**PROBLEMS:**
1 – In the passage on the East Timor indictments, shorten the paragraph that begins "Monteiro heads a staff of 11" while keeping its main facts.
2 – From the passage on the East Timor indictments, write out everything from "Almost one year after" down to "get the warrants.".
3 – For each statement below, answer yes or no according to the passage on the East Timor indictments, and quote the words that decide it.
(a) Judges have issued warrants for all seven indicted officers.
(b) Monteiro spoke to AFP by telephone.
(c) Xanana Gusmao backed the indictments.
━━━━━ PASSAGE
Almost one year after prosecutors in East Timor indicted the retired
general Wiranto and six other senior Indonesian officers for the 1999
violence in East Timor, judges have issued a warrant for only one of them,
said Longuinhos Monteiro, the country's prosecutor general.
``Soon I will make an appeal,'' Monteiro told AFP in a telephone
interview on Tuesday.
Monteiro, an employee of the East Timorese administration, accused
international judges working in the East Timor capital, Dili, of hindering
his efforts to get the warrants.
``From my point of view the problem is with the judges,'' he said. ``I
don't understand because I've been waiting for almost one year.''
Monteiro heads a staff of 11 international prosecutors in the serious
crimes unit which, on February 25 last year, indicted Wiranto and the
other six for murder, deportation and persecution of independence
supporters before and after East Timorese voted in August 1999 to break
away from Indonesia.
East Timor's President Xanana Gusmao strongly criticised the
indictments. He said peace, stability and progress ``greatly depend on the
relationship we will forge with the Republic of Indonesia'' and such
indictments were not in the national interest.
━━━━━━━━━━
━━━━━ SUPPLIED DATA
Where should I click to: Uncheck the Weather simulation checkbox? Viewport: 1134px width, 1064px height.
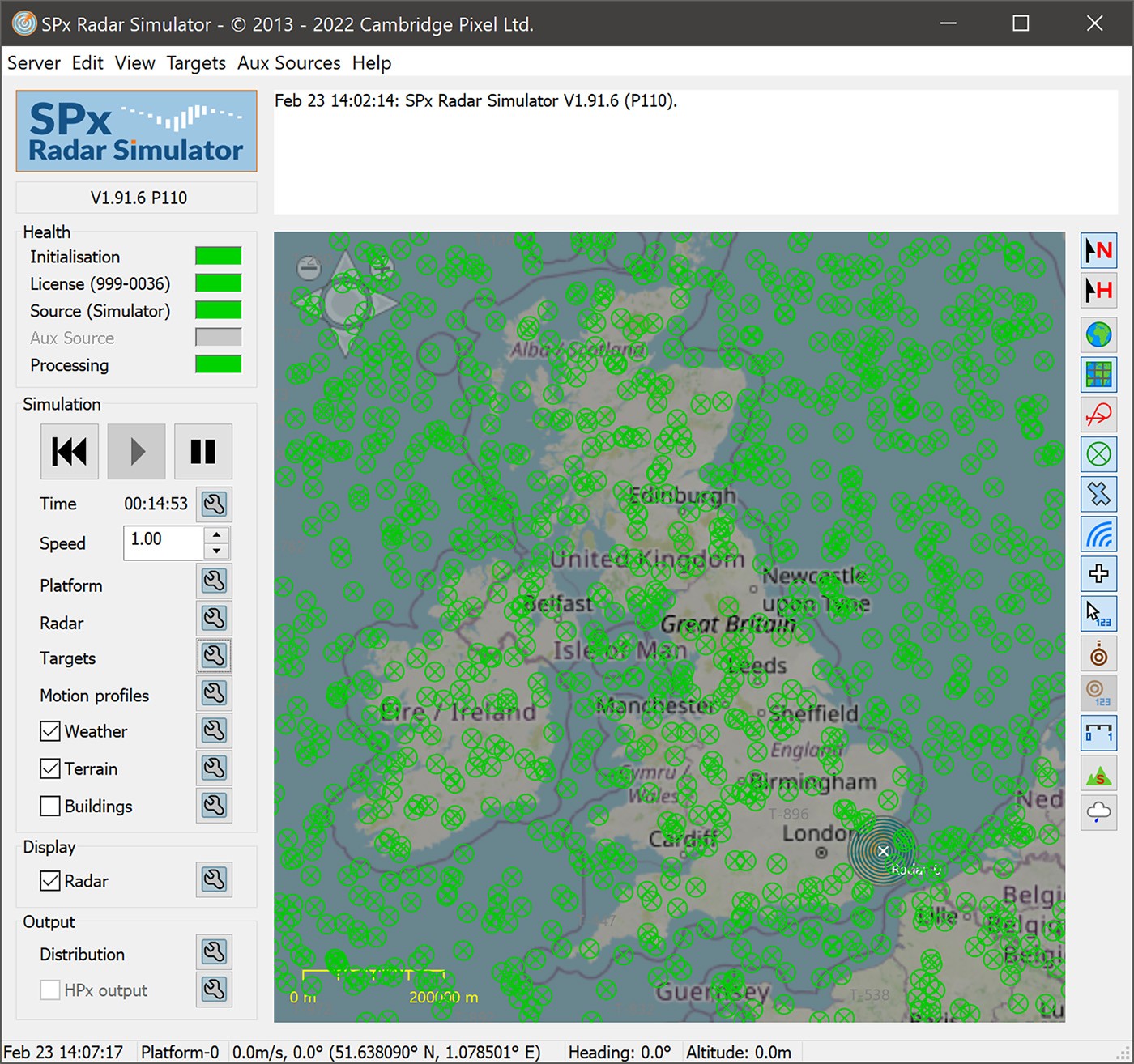49,730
━━━━━━━━━━
**SOLUTIONS PER TASK:**
1 – Monteiro leads 11 international prosecutors in the serious crimes unit. On February 25 last year, the unit indicted Wiranto and six other officers for murder, deportation and persecution of independence supporters before and after East Timor's August 1999 vote to break away from Indonesia.

2 –
Almost one year after prosecutors in East Timor indicted the retired
general Wiranto and six other senior Indonesian officers for the 1999
violence in East Timor, judges have issued a warrant for only one of them,
said Longuinhos Monteiro, the country's prosecutor general.
``Soon I will make an appeal,'' Monteiro told AFP in a telephone
interview on Tuesday.
Monteiro, an employee of the East Timorese administration, accused
international judges working in the East Timor capital, Dili, of hindering
his efforts to get the warrants.

3 –
(a) No: "judges have issued a warrant for only one of them"
(b) Yes: "Monteiro told AFP in a telephone interview on Tuesday"
(c) No: "East Timor's President Xanana Gusmao strongly criticised the indictments"